Antrean di Pintu Tol Panjang
Selasa, 17 Jan 2006 09:00 WIB
Jakarta - Jakarta hiruk pikuk. Kemacetan terjadi di mana-mana. Nyaris tak ada ruas jalan yang bebas dari riuh rendahnya kendaraan bermotor berebut jalan. Penyebabnya? Biasa. Hujan. Antrean di pintu tol pun mengular.Hujan memang sejak Selasa (17/1/2006) pagi mengguyur hampir merata di kawasan Jakarta, Bogor, Bekasi dan Tangerang (Jabotabek). Hujan mengiringi keberangkatan anak anak bertandang ke sekolah dan orang berangkat ke kantor. Hingga pukul 09.00 WIB, curah hujan masih cukup deras. Tak hanya di jalan arteri biasa orang terjebak kemacetan, namun juga di jalan tol. Terutama di pintu-pintu keluar tol. Dari pantauan detikcom di tol BSD hingga keluar pintu tol menuju Cawang, antrean di pintu tol terbilang luar biasa.Kemaceta pertama terjadi di KM 10-600. Tepatnya sekitar 200 meter setelah masuk tol dari BSG. Kemacetan ini terjadi karena ada perbaikan ruas jalan tol bagian kiri. Perbaikan ruas ini dikerjakan sudah hampir 5 hari.

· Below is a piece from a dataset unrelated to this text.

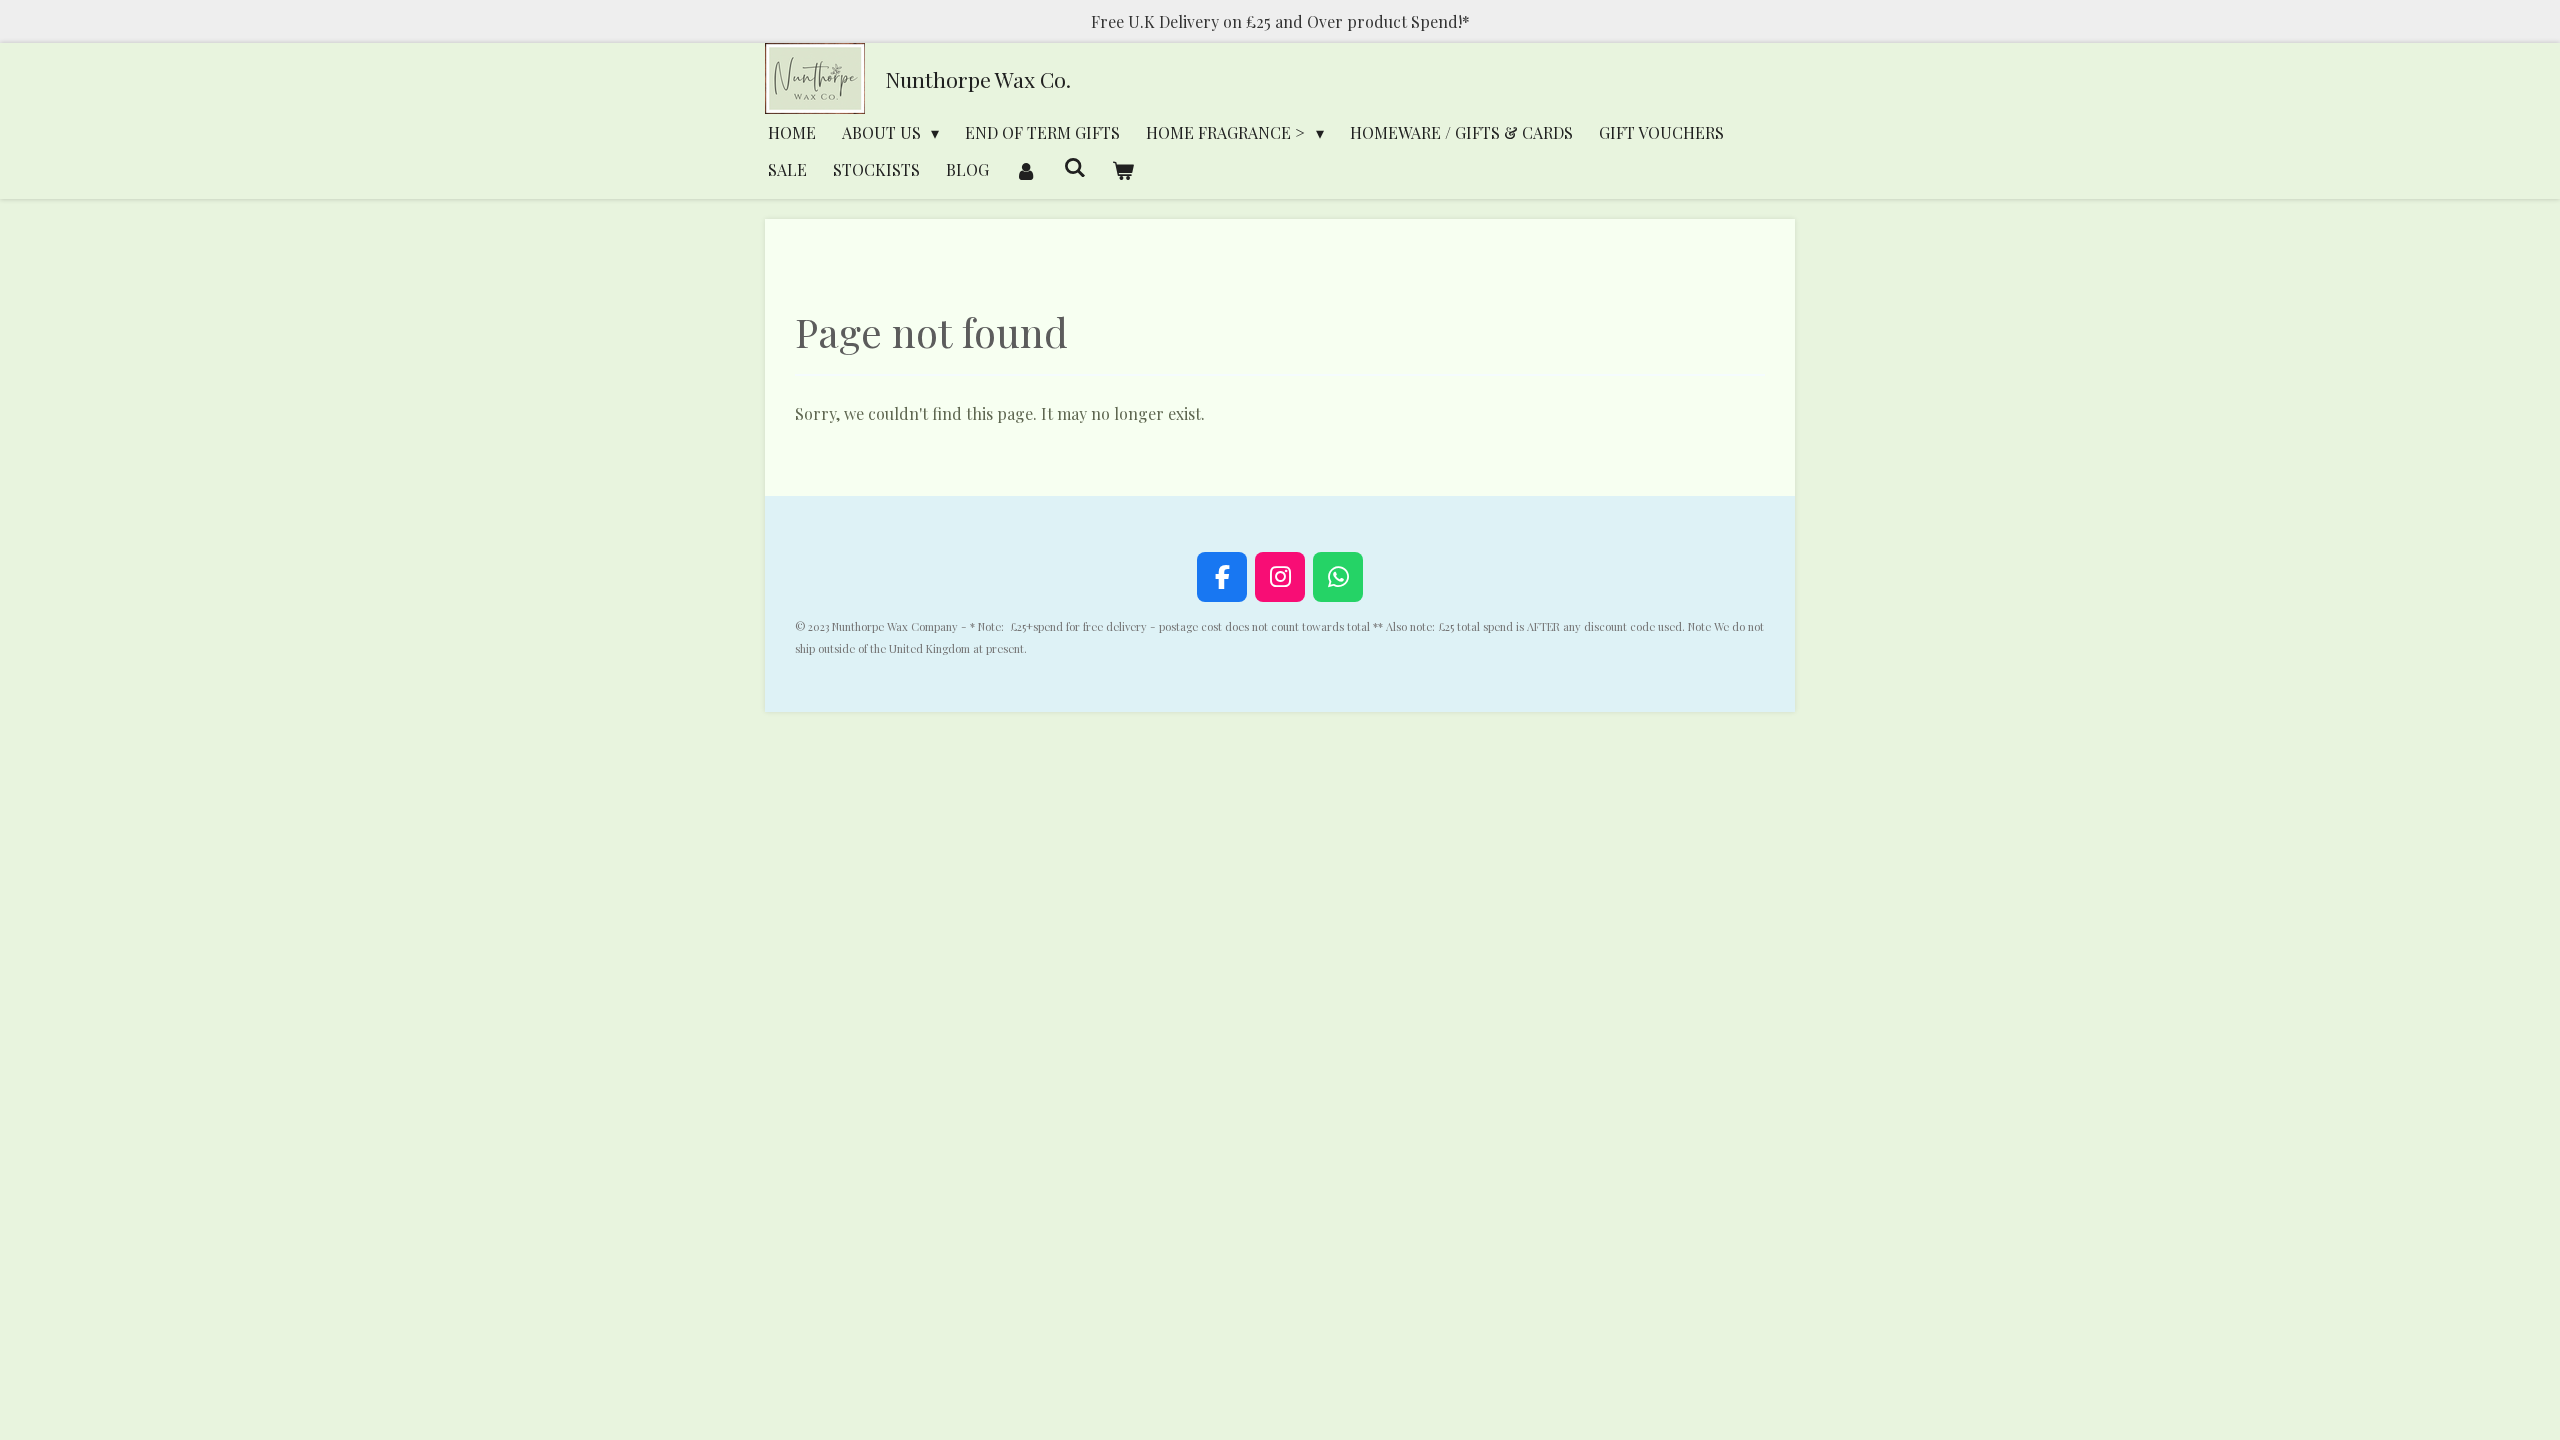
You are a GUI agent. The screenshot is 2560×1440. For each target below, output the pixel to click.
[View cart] (1123, 169)
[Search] (1074, 166)
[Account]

Namun tak juga kunjung selesai."Cara mengerjakannya sepertinya tidak serius. Masak hanya melibatkan paling banyak 5 orang," kata Wardianto, warga BSD. Selepas dari situ jalanan memang lancar. Nyaris tanpa hambatan apa pun. Antrean panjang baru terasa ketika orang akan keluar tol. Di pintu tol Veteran misalkan, antrean mencapai 1,5 kilometer. Begitu juga di pintu tol Ciputat maupun di Fatmawati.Kesabaran yang ekstra dirasakan ketika akan keluar di pintu tol Ampera Barat. Antrean mencapai 2 Km. Itu semua kondisi yang ada jika kita melaju dari arah BSD. Bagaimana dengan kondisi dari arah sebaliknya? Sama saja. Tol kota Cawang - Grogol juga dalam kondisi merambat. Pintu pintu tolnya juga diwarnai antrean panjang. Kusut.